**Partes do exercício:**
[1] Copie do texto sobre Bolsonaro e a CPI da Covid o trecho que começa em "Bolsonaro deu voz" e segue até "que o aplaude.".
[2] De acordo com o texto sobre Bolsonaro e a CPI da Covid, desde que ano Bolsonaro patrocinava atos antidemocráticos?
[3] Escreva a continuação do texto sobre Bolsonaro e a CPI da Covid a partir do ponto em que ele termina.

**Trecho do documento:**
☆ ☆ ☆ ☆ ☆

Bolsonaro deu voz aos que viviam nas sombras, esgueirando-se nos escuros da história nunca visitados pela teoria política
A instalação da CPI da Covid mexe com os bofes de Jair Bolsonaro. Agride o seu senso de onipotência —injustificado segundo um crivo objetivo, mas compreensível se visto por lentes clínicas. O golpista de primeira hora, que nunca precisou de comissão de inquérito ou de oposição organizada para pregar o rompimento da ordem —como provam os atos antidemocráticos que patrocinou já em 2019—, não aceita que sua obra seja questionada. Os, até agora, mais de 400 mil mortos são o seu grande legado ao lúmpen-milicianato que o aplaude.

☆ ☆ ☆ ☆ ☆

**Trecho dos dados:**
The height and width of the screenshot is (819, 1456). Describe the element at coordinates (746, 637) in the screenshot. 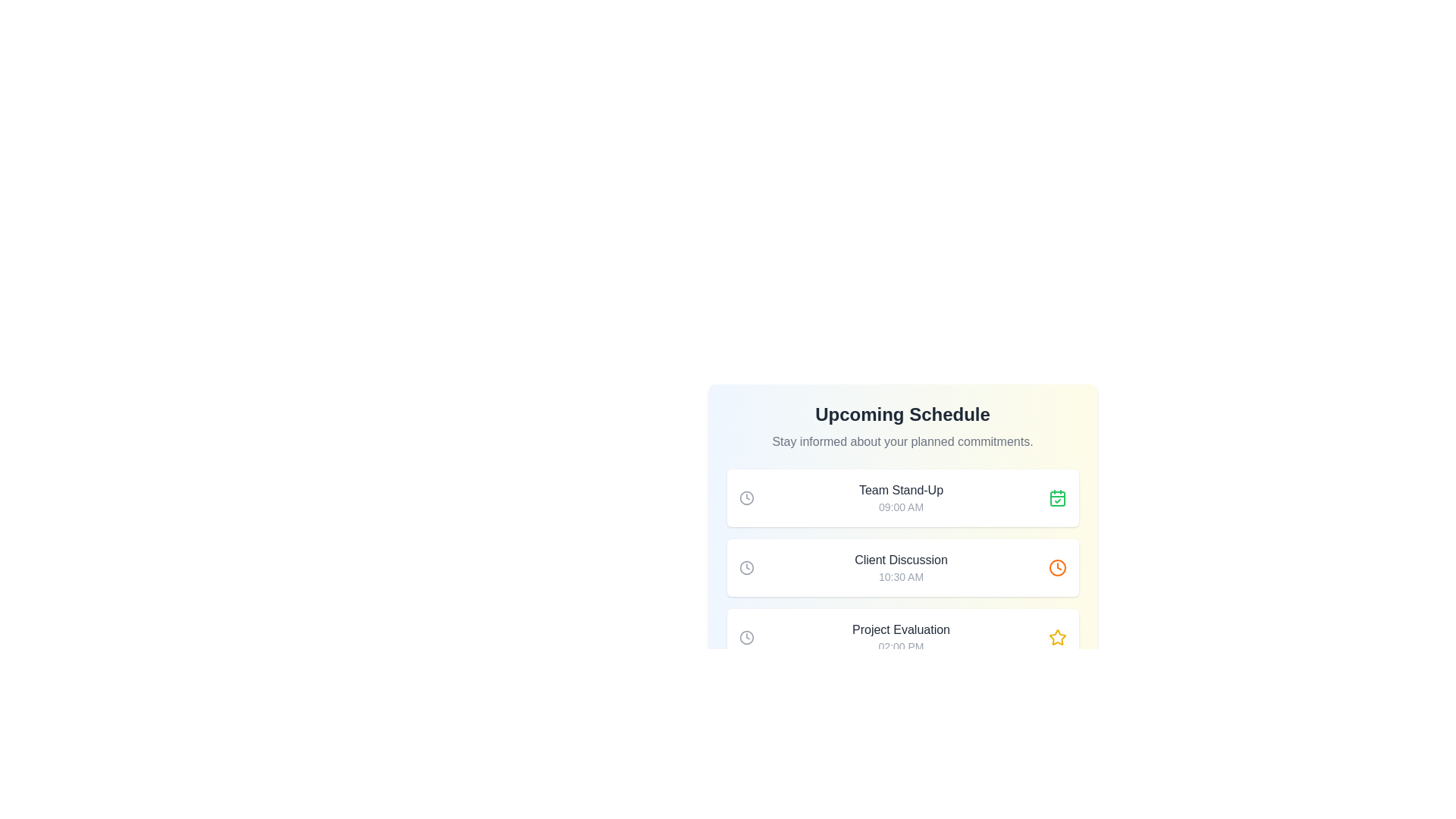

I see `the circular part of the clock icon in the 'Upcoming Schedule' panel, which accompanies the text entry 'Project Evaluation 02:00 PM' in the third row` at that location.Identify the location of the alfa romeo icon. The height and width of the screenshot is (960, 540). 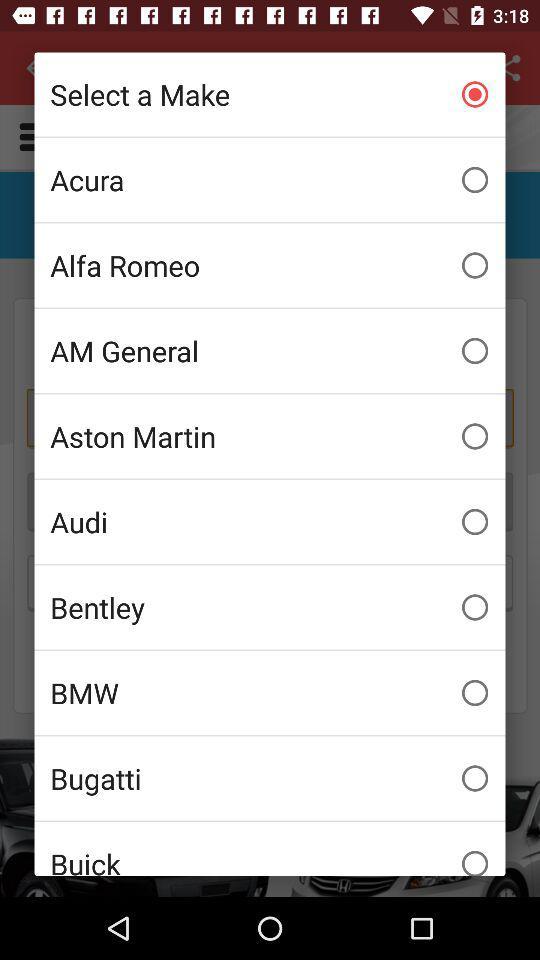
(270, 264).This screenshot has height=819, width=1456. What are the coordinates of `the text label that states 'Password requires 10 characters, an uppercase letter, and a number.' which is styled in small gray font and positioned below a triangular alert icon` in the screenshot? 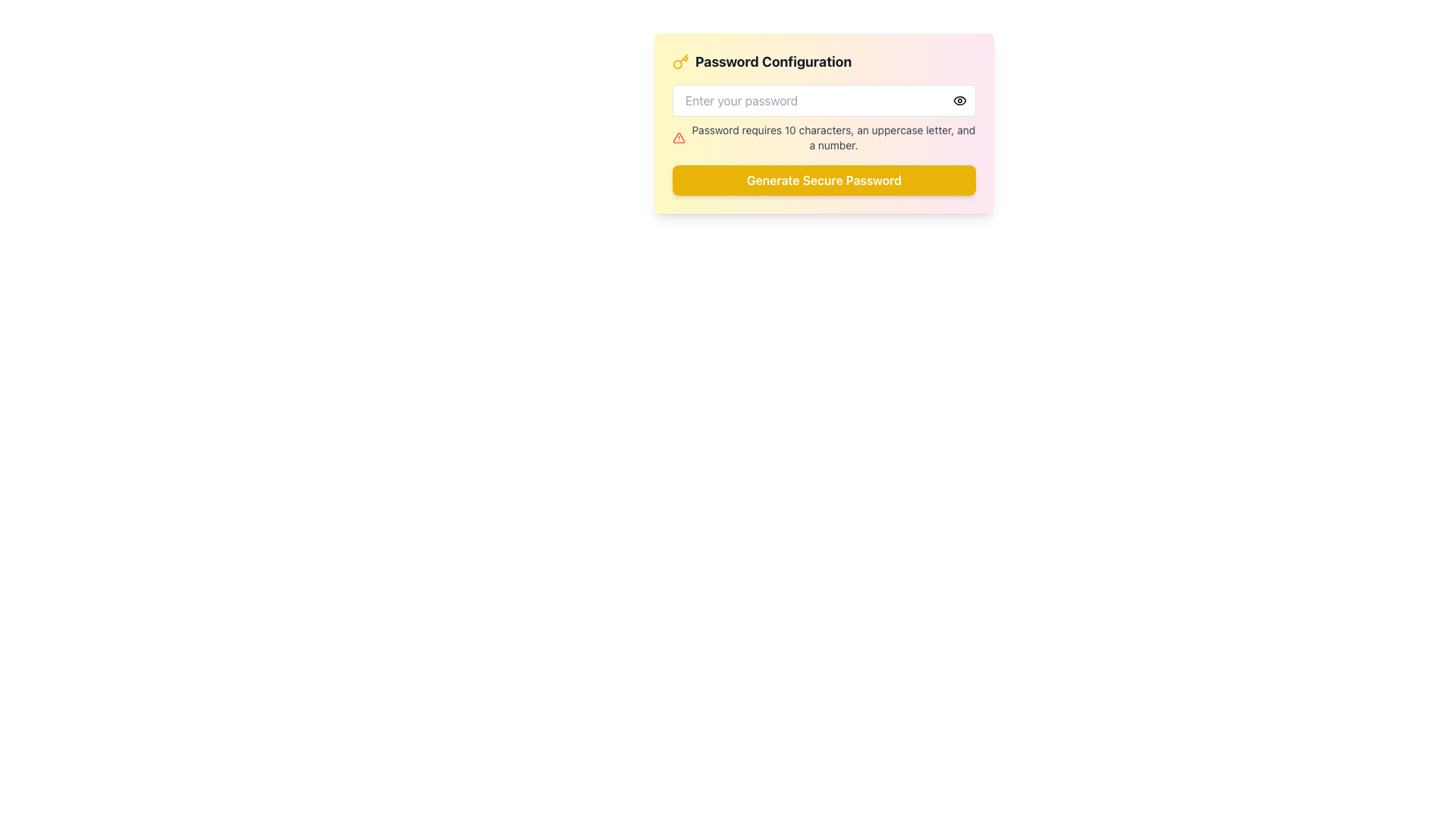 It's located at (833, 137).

☆ ☆ ☆ ☆ ☆

**Resultados das tarefas:**
[1]
Bolsonaro deu voz aos que viviam nas sombras, esgueirando-se nos escuros da história nunca visitados pela teoria política
A instalação da CPI da Covid mexe com os bofes de Jair Bolsonaro. Agride o seu senso de onipotência —injustificado segundo um crivo objetivo, mas compreensível se visto por lentes clínicas. O golpista de primeira hora, que nunca precisou de comissão de inquérito ou de oposição organizada para pregar o rompimento da ordem —como provam os atos antidemocráticos que patrocinou já em 2019—, não aceita que sua obra seja questionada. Os, até agora, mais de 400 mil mortos são o seu grande legado ao lúmpen-milicianato que o aplaude.

[2] Desde 2019.

[3]
A política sempre deve ter precedência na análise da vida pública, embora os dados de personalidade não possam jamais ser ignorados. Uma leitura mais aberta de Maquiavel sugere que a “fortuna” e a “virtù” —a história herdada que condiciona alternativas e as escolhas ditadas pela personalidade— também podem ter um enlace negativo. Em vez de surgir o Príncipe, eis que aparece o ogro, que a democracia tem de esconjurar. Ou morreremos todos.
Assim, é claro que, ao não arredar um milímetro das posições as mais estúpidas e reacionárias, que muitos enxergam danosas e contraproducentes para seu próprio futuro político, Bolsonaro age com cálculo. Ele deu voz a esse público que existia nas sombras; que se esgueirava nos escuros da história; que se acoitava nos desvãos nunca visitados —não de modo suficiente ao menos— pela teoria política.